Back at school, most of the students are great and teaching them is pretty fun these days. Now that they've stopped parroting the right answers all the time and have figured out how to really impress me, which is basically just to make cheeky jokes (on topic of course). I can also put up with their bizarre penchant for working in flattery with the course work. For example, the other day when we were doing comparison/contrast language or something, and a student came up with the example; "Liz is both brainy and beautiful". A+ student that one.

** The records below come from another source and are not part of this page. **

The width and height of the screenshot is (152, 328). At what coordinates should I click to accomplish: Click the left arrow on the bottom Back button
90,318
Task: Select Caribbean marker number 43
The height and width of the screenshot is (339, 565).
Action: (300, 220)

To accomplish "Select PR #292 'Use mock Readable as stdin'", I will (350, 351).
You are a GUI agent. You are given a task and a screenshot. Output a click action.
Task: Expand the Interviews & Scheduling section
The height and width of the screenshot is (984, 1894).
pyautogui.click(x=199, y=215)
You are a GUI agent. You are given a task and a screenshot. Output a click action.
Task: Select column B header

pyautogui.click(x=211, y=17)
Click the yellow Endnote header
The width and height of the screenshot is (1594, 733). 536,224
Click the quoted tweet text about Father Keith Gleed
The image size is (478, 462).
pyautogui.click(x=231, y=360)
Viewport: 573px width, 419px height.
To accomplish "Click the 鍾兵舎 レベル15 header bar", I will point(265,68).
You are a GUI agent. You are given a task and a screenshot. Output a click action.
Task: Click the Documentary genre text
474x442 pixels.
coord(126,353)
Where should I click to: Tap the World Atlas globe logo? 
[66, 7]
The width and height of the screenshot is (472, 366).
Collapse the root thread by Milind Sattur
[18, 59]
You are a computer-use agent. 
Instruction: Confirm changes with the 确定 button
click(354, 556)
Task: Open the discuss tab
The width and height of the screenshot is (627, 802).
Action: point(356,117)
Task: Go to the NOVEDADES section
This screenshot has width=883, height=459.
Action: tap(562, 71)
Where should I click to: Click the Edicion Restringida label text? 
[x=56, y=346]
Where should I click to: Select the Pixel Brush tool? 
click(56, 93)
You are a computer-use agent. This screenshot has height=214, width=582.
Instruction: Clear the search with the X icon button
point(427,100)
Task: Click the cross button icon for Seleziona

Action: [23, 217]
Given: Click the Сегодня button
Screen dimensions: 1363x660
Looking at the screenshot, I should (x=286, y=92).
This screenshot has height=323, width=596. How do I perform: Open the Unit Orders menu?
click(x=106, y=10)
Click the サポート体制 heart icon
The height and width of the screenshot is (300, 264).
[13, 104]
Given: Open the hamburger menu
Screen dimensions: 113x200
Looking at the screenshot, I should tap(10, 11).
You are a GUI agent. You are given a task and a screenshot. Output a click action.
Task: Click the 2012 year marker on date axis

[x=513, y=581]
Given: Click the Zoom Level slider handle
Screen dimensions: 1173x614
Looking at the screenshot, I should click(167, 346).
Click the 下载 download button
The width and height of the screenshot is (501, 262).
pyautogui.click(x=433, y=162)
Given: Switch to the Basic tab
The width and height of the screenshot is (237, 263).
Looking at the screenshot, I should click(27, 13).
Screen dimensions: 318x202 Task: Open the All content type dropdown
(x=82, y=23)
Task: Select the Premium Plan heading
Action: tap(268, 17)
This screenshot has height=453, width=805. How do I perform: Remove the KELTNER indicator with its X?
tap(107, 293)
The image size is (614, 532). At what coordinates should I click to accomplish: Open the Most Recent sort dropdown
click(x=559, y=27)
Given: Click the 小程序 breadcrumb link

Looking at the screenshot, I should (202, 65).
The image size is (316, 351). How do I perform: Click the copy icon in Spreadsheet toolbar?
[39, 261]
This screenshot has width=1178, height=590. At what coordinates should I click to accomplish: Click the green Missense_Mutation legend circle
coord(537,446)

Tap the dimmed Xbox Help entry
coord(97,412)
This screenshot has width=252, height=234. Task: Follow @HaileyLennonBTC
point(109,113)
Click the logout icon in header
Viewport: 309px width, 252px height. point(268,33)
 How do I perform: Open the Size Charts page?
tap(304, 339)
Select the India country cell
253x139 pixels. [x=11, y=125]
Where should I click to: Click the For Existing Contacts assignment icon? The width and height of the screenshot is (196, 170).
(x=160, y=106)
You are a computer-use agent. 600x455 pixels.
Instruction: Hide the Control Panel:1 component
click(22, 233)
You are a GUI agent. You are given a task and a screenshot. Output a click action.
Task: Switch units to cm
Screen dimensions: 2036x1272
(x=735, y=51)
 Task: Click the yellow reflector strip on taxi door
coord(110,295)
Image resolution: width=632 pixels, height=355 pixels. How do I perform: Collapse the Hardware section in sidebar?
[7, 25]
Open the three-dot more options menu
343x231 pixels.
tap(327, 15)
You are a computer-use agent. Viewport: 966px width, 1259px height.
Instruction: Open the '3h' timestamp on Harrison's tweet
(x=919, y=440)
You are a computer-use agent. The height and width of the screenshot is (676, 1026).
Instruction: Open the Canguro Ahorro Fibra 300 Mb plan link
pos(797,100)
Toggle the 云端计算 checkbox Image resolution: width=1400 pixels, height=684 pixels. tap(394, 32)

But top marks would have to go to a sweet lass who whispered to me in class one day, after I'd complained of a stiff neck and shoulders, that she was coming to visit me that night to give me a massage, adding, "I'm bringing my baby oil".
Background: on a previous late-night visit, last term, this same dear girl sat down beside me on my bed, stared into my eyes and declared, "Liz, I love you!", in such an anguished, earnest tone, that I spent a few stunned moments wondering how I was going to break it to her that I like fellas, until it dawned on me that it was just a case of lost in trans/cultural diff and she was really only trying to say she doesn't mind me and thinks I'm okay-ish.
But back to the baby oil... It wasn't until later that night, when she turned up as promised, told me to have a shower, and said (I swear), "I am going to give you your fantasy!", that I realised, hmmm I'm going to have to get naked here.
No big deal.. I mean, it was a great massage, really sorted out those knots in my upper back. But I mean... can you imagine at high school (which unis here are basically like), if people had found out a female student was going round to a female teacher's place at night and giving her nude massages?
So as I lay there I couldn't help but wonder about what the community would think, especially when a boy from my class called her mid-massage and she blithely informed him of what was going on. The next day I kind of expected to find smirks and whispers as I walked into the classroom.
But of course there weren't. No one gives a shit, I should've known.